Excerpted text:
====

Saturday Night Live Transcripts


  Season 33: Episode 3












07c: Jon Bon Jovi / Foo Fighters

La Revista Della Televisione

Vinny Vedecci....Bill Hader
.....Jon Bon Jovi
Show's Director....Fred Armisen
Assistant....Will Forte

Caption: RAI

Announcer: [speaks Italian] ...La Rivista della Televisione e con Vinny Vedecci.

[Cut to montage of American celebrities Don Johnson, Alf, Brian Austin Green intercut with Vinny in his white suit handsomely posing, throwing his jacket over his shoulder, in a heated debate and finally posing with a lit cigarette and winks at the camera]

[Vinny sits and smokes at his table in his white suit, ashtray filled with smoked cigarettes]

Vinny Vedecci: He, he, he. E noche, conocendo e musicale, carabantore, americano italiano, bicio e caranbandes! Jon Bon Jovi, hey!

[Bon Jovi shakes hands with Vinny, sits]

Jon Bon Jovi: Nice to meet you. Thank you.

Vinny Vedecci:[laughs]Jon Bon Jovi. Pio so contero, caravanto, carando a sara pondo musicale. Proto popa sera acopando. Pisienti?

[Jon is clearly lost and confused]

Jon Bon Jovi: I'm sorry. Was there going to be a translator here?

Vinny Vedecci:[Vinny laughs at the question]No translator. You are Bon Jovi.

Jon Bon Jovi: Yes, yes but I'm sorry, I don't speak Italian.

Vinny Vedecci: But you are Bon Jovi.

Jon Bon Jovi: Yes, but I was born in America.

====

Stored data
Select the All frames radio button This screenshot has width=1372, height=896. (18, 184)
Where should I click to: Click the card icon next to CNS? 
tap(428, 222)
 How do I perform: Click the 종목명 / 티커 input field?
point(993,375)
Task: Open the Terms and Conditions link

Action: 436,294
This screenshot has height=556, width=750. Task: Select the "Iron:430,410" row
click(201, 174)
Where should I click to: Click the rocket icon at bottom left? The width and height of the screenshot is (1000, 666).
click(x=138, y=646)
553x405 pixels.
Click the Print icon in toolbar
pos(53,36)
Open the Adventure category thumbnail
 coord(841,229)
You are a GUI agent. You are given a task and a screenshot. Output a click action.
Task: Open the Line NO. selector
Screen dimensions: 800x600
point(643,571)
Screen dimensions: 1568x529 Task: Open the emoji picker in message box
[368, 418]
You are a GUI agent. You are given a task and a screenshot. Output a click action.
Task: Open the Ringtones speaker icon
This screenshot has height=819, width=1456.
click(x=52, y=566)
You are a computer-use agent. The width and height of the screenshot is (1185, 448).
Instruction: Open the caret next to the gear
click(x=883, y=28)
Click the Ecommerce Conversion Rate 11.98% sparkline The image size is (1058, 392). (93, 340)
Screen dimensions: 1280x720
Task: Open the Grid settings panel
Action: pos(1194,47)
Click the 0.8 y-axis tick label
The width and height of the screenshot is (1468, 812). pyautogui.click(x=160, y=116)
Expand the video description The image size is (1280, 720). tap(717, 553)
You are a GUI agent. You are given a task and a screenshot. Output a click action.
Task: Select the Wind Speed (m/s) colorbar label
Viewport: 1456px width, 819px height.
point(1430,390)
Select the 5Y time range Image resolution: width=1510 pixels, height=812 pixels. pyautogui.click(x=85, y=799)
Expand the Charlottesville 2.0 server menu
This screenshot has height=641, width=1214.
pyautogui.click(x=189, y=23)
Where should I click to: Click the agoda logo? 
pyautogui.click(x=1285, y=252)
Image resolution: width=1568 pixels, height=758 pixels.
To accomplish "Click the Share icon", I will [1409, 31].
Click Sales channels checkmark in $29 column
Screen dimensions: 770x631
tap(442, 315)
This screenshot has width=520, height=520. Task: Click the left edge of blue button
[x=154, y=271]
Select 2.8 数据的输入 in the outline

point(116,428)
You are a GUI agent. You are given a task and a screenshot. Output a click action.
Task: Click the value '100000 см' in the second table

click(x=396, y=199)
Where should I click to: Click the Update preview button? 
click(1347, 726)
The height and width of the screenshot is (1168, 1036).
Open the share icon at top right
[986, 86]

====

Directive:
In the sketch transcript, what reasons does Jon Bon Jovi give Vinny Vedecci for needing a translator?

Solution to this task:
Jon Bon Jovi says he does not speak Italian. When Vinny insists that he is Bon Jovi, he adds that he was born in America.